Supporters continually point to the benefits of job creation, but from a business standpoint, the benefits might not even be that great. Because of the harsh restrictions, companies will now be giving workers much higher salaries to do jobs that illegal immigrants did for much cheaper. Jobs may increase to a degree, but businesses will undoubtedly scale back on the number of workers they hire because of the higher wages they must dole out, and at the same time, prices of products may increase, as the costs of production for businesses increase. With more legal workers but less workers than before, output may drop in many farms or factories, and this paired with rising prices could potentially lead to huge problems in today’s economic climate.

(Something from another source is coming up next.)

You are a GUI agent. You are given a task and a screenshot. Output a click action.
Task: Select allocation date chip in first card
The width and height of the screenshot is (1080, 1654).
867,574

Many throughout the state oppose this bill on the simple base that it would render the idea of being a “good Samaritan” illegal. Giving an alien a ride to work or giving them a place to sleep would now be illegal in Alabama. This will undoubtedly spark racial profiling, as anyone who may be suspected of being an illegal immigrant, or in many cases, anyone who appears to be Hispanic, will be refused rides, a home to rent, or even a home for the night, even at places like churches or temples.

In a state with the lowest population of foreign born citizens (2.9%, with many of them being legal – according to recent census data), why such extreme measures? This bill passed by an overwhelming majority in both the Alabama State House and State Senate, where Republicans hold commanding majorities. Voting largely went along party lines, and maybe in this lies the answer. This issue is quite obviously a political one, and in Alabama, Republicans saw an opportunity to yet again highlight the hypocrisy of their own party. While continually clamoring for small government in fiscal situations, in social situations like immigration, Republicans did not even blink as they used “government” to decide who and who cannot attend school, who and who cannot help who…but I digress.

In general, this law seems to be attacking the immigration problem at the completely wrong angle. Laws like these discourage immigrants from phoning in crimes to the police in fear of being deported, discourage them from attending schools, and discourage others from helping them. With other states like Georgia, Florida, and of course, Arizona, passing similarly extreme anti-immigration laws though, it appears that this trend may continue. All one can do is hope that measures such as Delaware’s proposed version of the DREAM Act can help turn the conversation in a different direction, and wait for President Obama to realize what type of injustice is occurring throughout this country.